Empieza por lo pequeño. No hace falta enfrentarte a lo que más duele. Empieza por notar: ¿qué te gustaba antes que ya no haces? ¿Qué conversaciones evitas? ¿Cuándo fue la última vez que algo te pareció genuinamente divertido o hermoso?
Habla con alguien de confianza. No para que te solucionen nada, sino para poner palabras a lo que llevas dentro. El lenguaje tiene el poder de descongelar lo que el silencio mantiene helado.

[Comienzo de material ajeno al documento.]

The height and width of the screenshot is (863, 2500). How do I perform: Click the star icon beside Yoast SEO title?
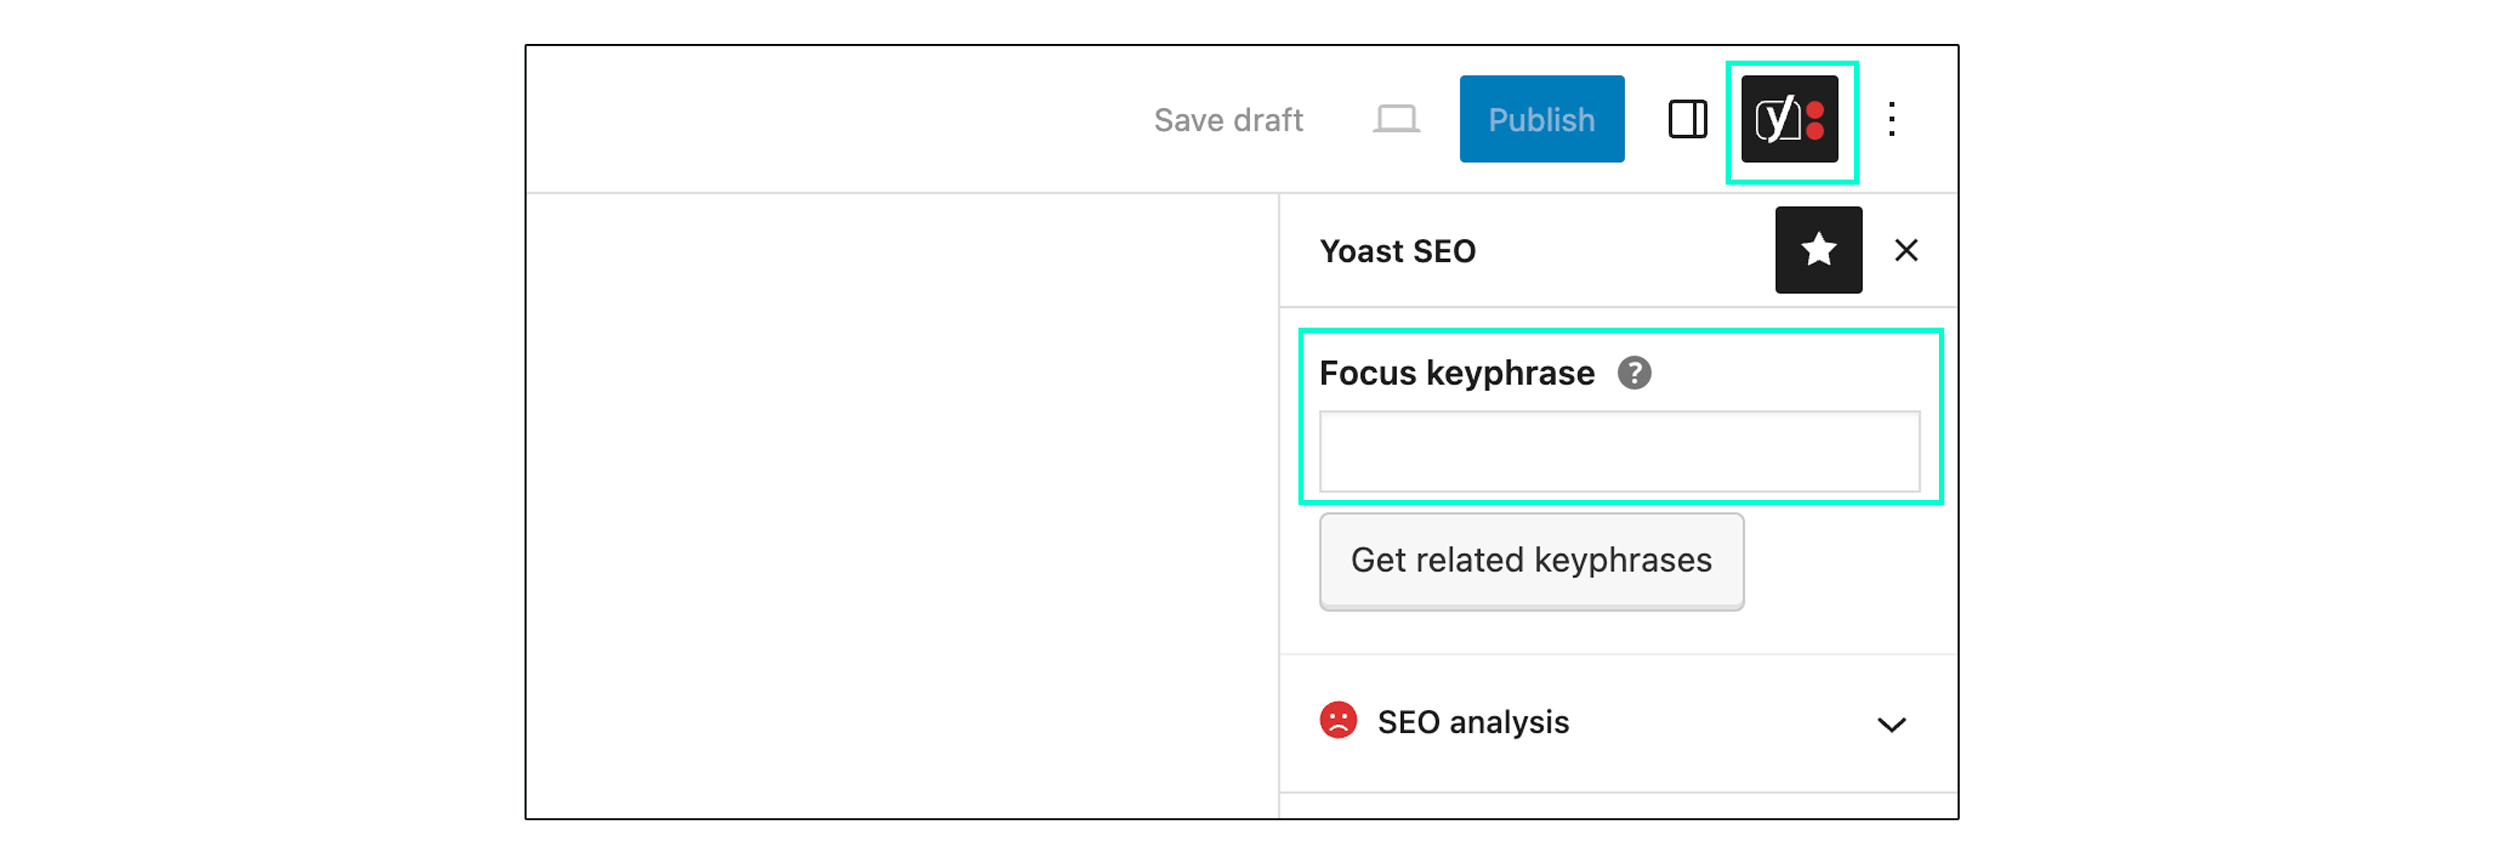tap(1818, 250)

Reduce el ruido exterior. La hibernación emocional se mantiene muy bien en entornos de sobreestimulación constante. El scroll interminable, el ruido de fondo permanente, la agenda siempre llena. Todo eso hace más fácil no sentir. Bajar esa intensidad exterior a veces deja espacio para que algo interior pueda moverse.
Considera hablar con un profesional. Si llevas mucho tiempo en este estado, o si sientes que solo no puedes salir de él, la psicología tiene herramientas concretas para trabajar esto. No es debilidad; es sentido común.
Protegerse está bien. Quedarse dentro para siempre, no
La madriguera existe por algo. Tiene su función, su lógica, su momento. Pero ningún animal que hibernate está pensando en quedarse ahí para siempre. La hibernación es un paréntesis, no un destino.
Si llevas un tiempo sintiéndote plano, indiferente, funcionando pero sin vibrar, quizás tu sistema nervioso tomó una decisión por ti hace tiempo, y nadie le ha dicho todavía que ya puedes salir.
Hoy puede ser un buen día para asomarse, aunque sea un poco, a ver qué temperatura hace fuera.